Try it – Would you count the lines of the listing that carry the word "agent"? Give only the resulting number.

Records shown –
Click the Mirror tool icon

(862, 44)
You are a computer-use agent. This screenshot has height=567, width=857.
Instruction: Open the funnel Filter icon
---
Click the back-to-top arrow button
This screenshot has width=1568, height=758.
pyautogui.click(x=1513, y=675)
---
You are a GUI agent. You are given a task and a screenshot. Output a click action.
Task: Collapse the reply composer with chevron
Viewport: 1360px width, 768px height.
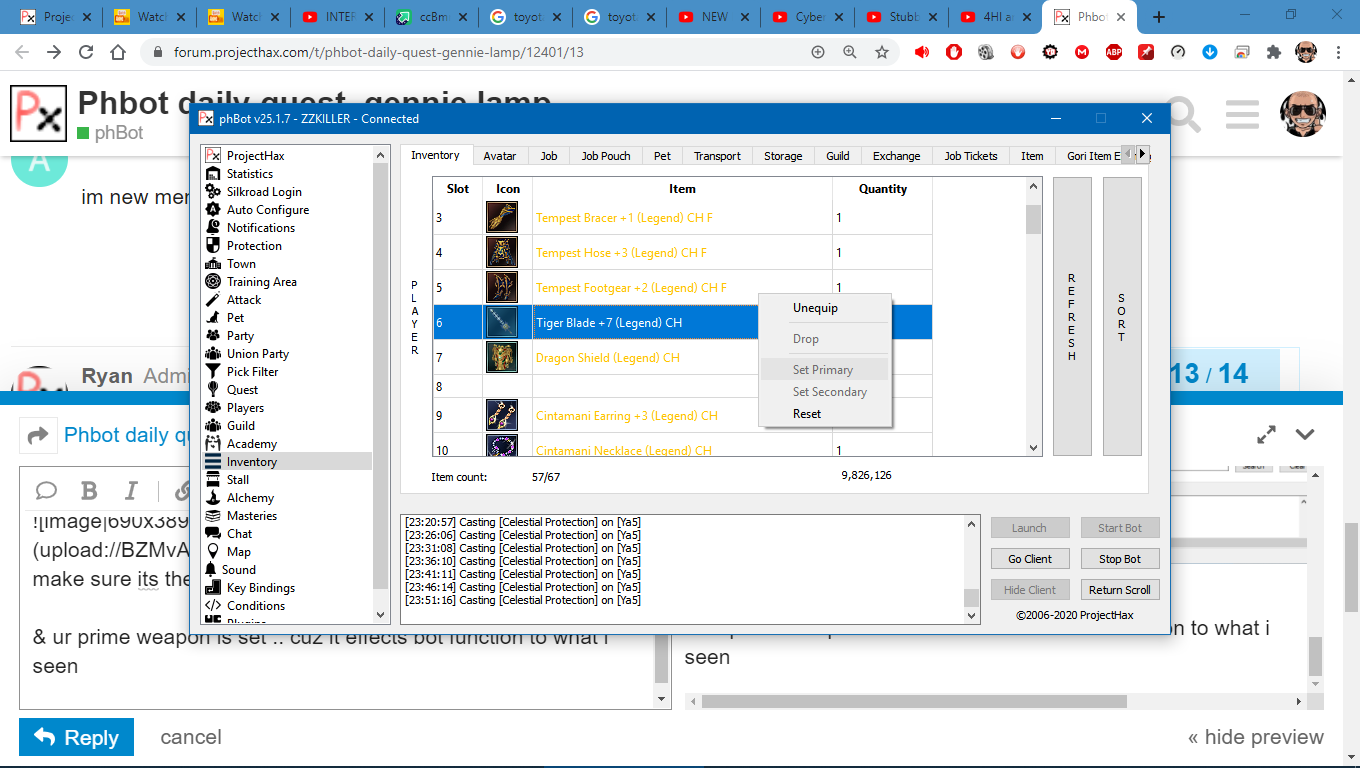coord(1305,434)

Task output – 2